**ЧТО НУЖНО СДЕЛАТЬ**
Перепишите текст для чтения целиком, слово в слово и без единого изменения.

== ТЕКСТ ДЛЯ ЧТЕНИЯ

Отметим попутно одно чрезвычайно проницательное наблюдение, сделанное Ю.В. Лебедевым. Само пристрастие Островского к «сценам» и «картинам» свидетельствовало о том, что в драме его привлекает «не столько итог, сколько сам процесс рождения драматического в повседневном потоке жизни», «ощущение врасплох застигнутой жизни»10.

* * *

На 3-м году филологического обучения в Саратовском государственном университете (1959/60 учебный год) встал перед нами вопрос о выборе соответствующего литературоведческого спецкурса. Талантливый, неформальный и в высшей степени надёжный наш друг и блистательный учёный-педагог А.А. Жук11 посоветовала студентам семинара Е.И. Покусаева12 записаться к доценту Л.П. Медведевой13. В параллель с ней были и другие, не менее, если не более достойные, яркие и опытные лекторы, но рекомендацию свою Алла Александровна объяснила очень просто: «Скафтымова, увы, ваше поколение уже не слышало14. А Лидия Павловна, обладая удивительной стенографической способностью, в числе многого другого тщательнейшим образом, аккуратно, педантично, день за днём фиксировала лекции Александра Павловича, в том числе, и о драматургии Чехова и его предшественников. Идите к ней, записывайте, думайте и умудряйтесь!»

====
== ПРЕДОСТАВЛЕННЫЕ ЗАПИСИ

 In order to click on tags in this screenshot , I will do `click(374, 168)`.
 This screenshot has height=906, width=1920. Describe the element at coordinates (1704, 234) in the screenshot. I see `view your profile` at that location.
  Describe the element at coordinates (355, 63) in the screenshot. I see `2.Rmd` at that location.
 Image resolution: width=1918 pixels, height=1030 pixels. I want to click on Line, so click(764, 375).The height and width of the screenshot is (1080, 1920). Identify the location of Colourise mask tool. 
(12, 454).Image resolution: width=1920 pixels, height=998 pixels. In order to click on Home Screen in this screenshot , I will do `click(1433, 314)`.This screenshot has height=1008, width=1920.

====

**РЕЗУЛЬТАТ ЗАДАНИЯ**
Отметим попутно одно чрезвычайно проницательное наблюдение, сделанное Ю.В. Лебедевым. Само пристрастие Островского к «сценам» и «картинам» свидетельствовало о том, что в драме его привлекает «не столько итог, сколько сам процесс рождения драматического в повседневном потоке жизни», «ощущение врасплох застигнутой жизни»10.

* * *

На 3-м году филологического обучения в Саратовском государственном университете (1959/60 учебный год) встал перед нами вопрос о выборе соответствующего литературоведческого спецкурса. Талантливый, неформальный и в высшей степени надёжный наш друг и блистательный учёный-педагог А.А. Жук11 посоветовала студентам семинара Е.И. Покусаева12 записаться к доценту Л.П. Медведевой13. В параллель с ней были и другие, не менее, если не более достойные, яркие и опытные лекторы, но рекомендацию свою Алла Александровна объяснила очень просто: «Скафтымова, увы, ваше поколение уже не слышало14. А Лидия Павловна, обладая удивительной стенографической способностью, в числе многого другого тщательнейшим образом, аккуратно, педантично, день за днём фиксировала лекции Александра Павловича, в том числе, и о драматургии Чехова и его предшественников. Идите к ней, записывайте, думайте и умудряйтесь!»